In fact, hedge funds, banks, insurance company subsidiaries and investment firms have generated immense amounts of credit swaps.  Underwriting these swaps is a relatively easy way for hedge funds and financial institutions to generate lucrative fee income.  Unfortunately, it also can be risky.
A swap transaction might look like this:  1) A pension fund manager purchases $100 million in high-yield, high-risk corporate bonds (“junk bonds”). The fund manager wants to enjoy the high rate of interest on the bonds, but since junk bonds frequently default, he decides to lay-off some of the risk with a swap.  2) A hedge fund agrees to underwrite a swap that will pay up to $50 million to the pension fund in the event that the pension fund incurs a loss on the bonds.  The hedge fund collects a fee, which may range up to a few million dollars.

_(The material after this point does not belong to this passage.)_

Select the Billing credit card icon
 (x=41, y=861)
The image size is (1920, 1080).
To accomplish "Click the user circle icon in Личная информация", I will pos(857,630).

Money center banks, like JPMorgan Chase and Bank of America, along with major investment banks like Goldman Sachs, have been big buyers and sellers of such swaps.  As one of the most popular types of financial derivatives, these swaps can be used to assume or lay-off the risk of many subunits of debt instruments, depending on the needs of the ultimate owner of the debt.  Such slices of investments are often called “tranches.”  Banks and investment firms have reaped immensely profitable fees from swaps.
Swaps bought by speculators are often known as “naked swaps” when the swap purchasers do not own the underlying bond or other debt instrument.  A credit default swap is vaguely similar to a short sale of a stock.  The buyer of the swap profits if the value of the debt instrument, which is insured by the swap, declines.  As with short selling of stock, many swaps are purchased by speculators who do not actually own the debt instruments.  This is a popular practice.
The Financial Accounting Standards Board (FASB) has issued stringent rules regarding how firms must account for and disclose their swap positions and risks.  The SEC adopted a rule that defines regulation and those subject to it.  They include companies, institutions and individuals transacting $8 billion or more of CDS-dealing transactions over the past 12 months, while security-based swaps of over $400 million are to be regulated.  Most derivatives are to be exchange-traded and cleared through a central clearing house that covers losses in the event that a party to the trade defaults.  These clearing houses are known as Swap Execution Facilities (SEFs).  These SEFs are registered with the Commodity Futures Trading Commission (CFTB) and began trading in 2014.  Contracts on indexes of CDS also became subject to the registration requirement.  Another requirement is for traders to post a margin to ensure ready cash for payment to injured parties in the case of failure.  The result of these rules could be lower prices due to exchange trading, but higher fees overall due to government scrutiny.
There is always some risk that the swaps could blow up.  If a large number of corporations are unable to make timely payments on their debt instruments, or if substantial numbers of risks covered by swaps result in large losses, then the banks, insurance companies or hedge funds that have sold such swaps could find themselves struggling to pay off their obligations.
Meanwhile, derivatives of all types remain a massive, global market.  Derivatives are so named because their value derives from underlying assets.  These assets might be stocks, bonds, other debt instruments, commodities or some mutually agreed price index such as a stock index.  Derivatives are used as a way of hedging risk or speculating on a future outcome.
Derivatives that are bought and sold on standardized terms are traded on large exchanges or over the counter (OTC).  The most common derivatives include those covering foreign currency exchange contracts, interest rate contracts, equity (stock)-linked contracts, commodity contracts (covering such items as metals, oil and food stocks), as well as credit default swaps.